Concept: A 1.13 m² “Plot” of Daily Land Use

At a scale of 1:10 000, 1 cm² on my board represents 1 hectare in the real world. To capture Austria’s daily land conversion, the board measures 1.13 m² total, divided into:

  • 52 % concrete (fully sealed surfaces like roads and buildings)
  • 12 % gravel (partially sealed areas such as construction zones)
  • 36 % grass (green spaces cut off from natural ecosystems)

When laid out side by side, these materials form a unified plane that still reveals stark textural differences up close. Walking viewers through each zone gets them thinking: “That gray slab isn’t just a shape – it’s every driveway and parking lot paved over today.”

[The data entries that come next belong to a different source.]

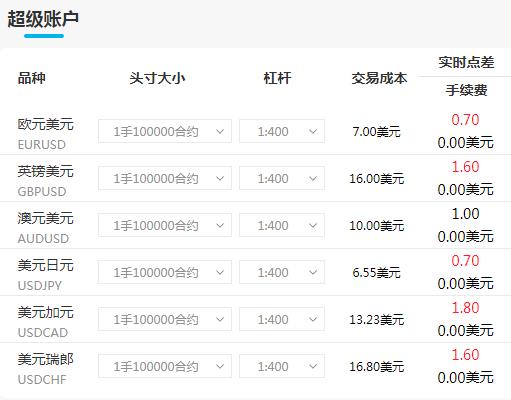Expand USDCAD leverage dropdown

282,319
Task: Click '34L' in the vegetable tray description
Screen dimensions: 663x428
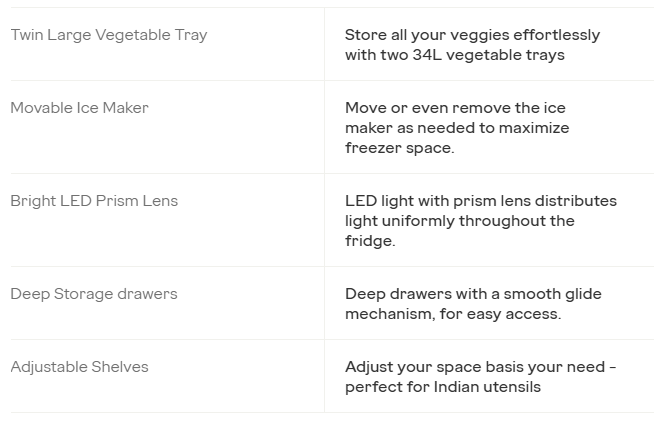Action: (x=427, y=55)
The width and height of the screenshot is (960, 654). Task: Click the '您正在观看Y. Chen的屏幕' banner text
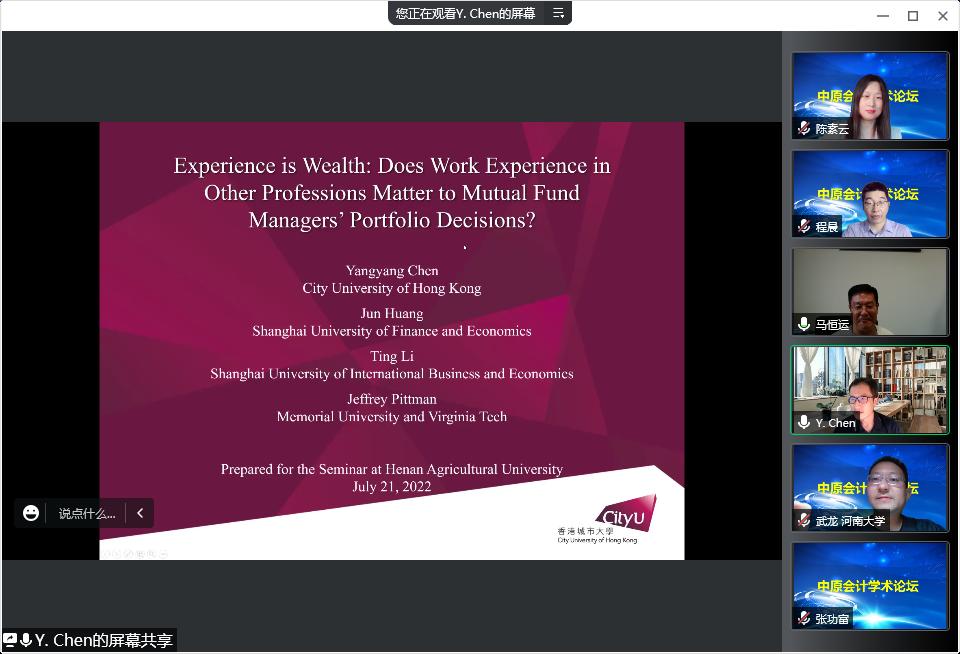tap(465, 13)
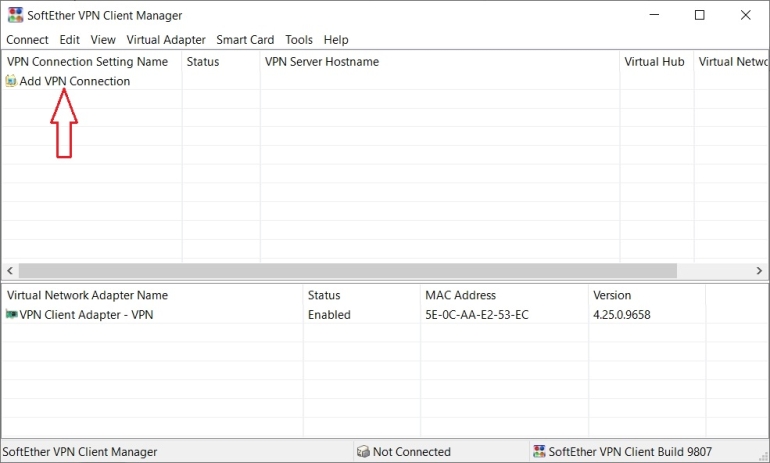The height and width of the screenshot is (463, 770).
Task: Open the Help menu
Action: point(336,40)
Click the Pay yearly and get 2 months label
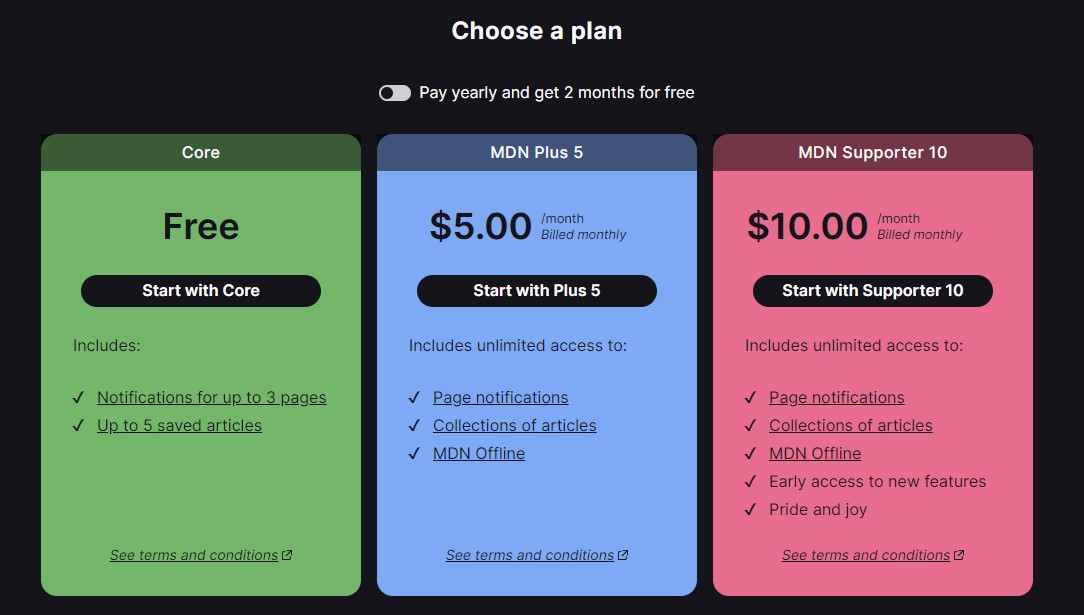This screenshot has height=615, width=1084. [556, 93]
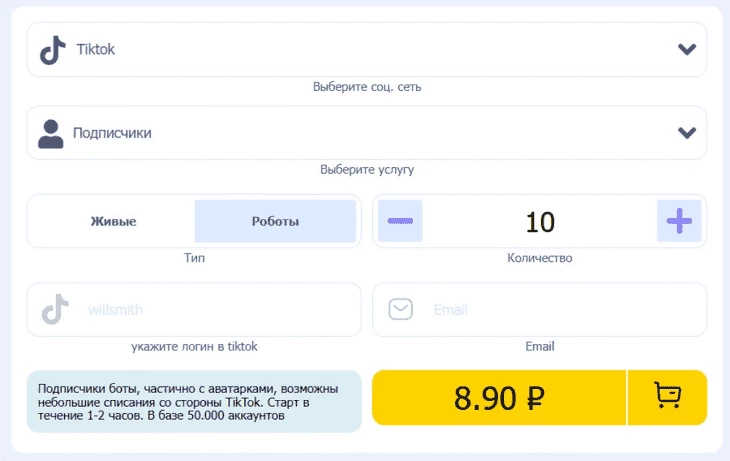Click the 'укажите логин в tiktok' label
The image size is (730, 461).
[194, 346]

From Sketch to First Prototype

Mapping Out the Layout

I began by sketching on paper, dividing a 1 m × 1.13 m rectangle into proportional zones. Once I had rough percentages, I exported the grid to Illustrator to generate precise outlines. Printing a full-scale template and taping it to plywood helped me trace clean boundaries for concrete, gravel, and grass sections.

Gathering & Testing Materials

  • Concrete mix: I bought a small bag of ready-to-mix putty. My first batch was too smooth, so I added extra pebbles I got on the street to add some texture.
  • Gravel: I grabbed some gravel from a construction site. Putting it basically one by one on the surface, I glued them down with normal glue.
  • Grass: I had a few ideas for grass but because of time constraint I settled on a doormat I found at the hardware store, knowing I could swap in live grass later.

Building the First Iteration

  1. Base Preparation: I glued two sheets of thin carton together (hoping for the best).
  2. Concrete Section: Mixing putty and gravel, I poured it cup by cup each time mixing it again and again.
  3. Gravel Section: I sprinkled gravel by hand, and gently pressed it in place.
  4. Grass Section: Cutting the doormat to form was very easy and I just glued it down.

What I learned in the process

Prototyping isn’t a linear path, and my first iteration had plenty of hiccups.

Mainly finding the right material and then finding good substitutes because of the time frame. Then of course finding the right mix for the putty and putting it on the surface.

By the end of the week, the prototype still had a few chips of gravel out of place and some cracks and color difference in the putty, but those imperfections felt authentic – almost like the real world, where land-use boundaries aren’t always neat and tidy.


Why This Prototype Matters

  • Tactile Immersion: Viewers can kneel down and feel the roughness of gravel next to the coldness of the putty. That sensorial contrast sparks a more intuitive understanding of how land is consumed.
  • Immediate Comparisons: Instead of reading “52 %” on a slide, people see the massive concrete patch in context – ranking it against gravel and grass sizes without needing numbers to guide their eyes.
  • Hands-On Research: As a prototype, it’s a learning tool more than a final exhibit. The bumps in production taught me about material properties – knowledge I’ll carry into my next prototype. Each mis-cut or adhesive spill revealed potential adjustments for future iterations.

Final Thoughts

Prototyping this 1.13 m² piece of ground forced me to embrace trial and error. Every spilled drop of glue and cracked chunk of putty helped me understand how to translate data into material form. The end result isn’t a museum-ready installation – it’s a functional prototype that still has rough edges. But those imperfections are part of its story: they remind me (and future viewers) that real-world data isn’t always clean, and neither is the crafting process that brings it to life. Already, this initial version has sparked new ideas for my thesis – especially around combining tactile and auditory layers.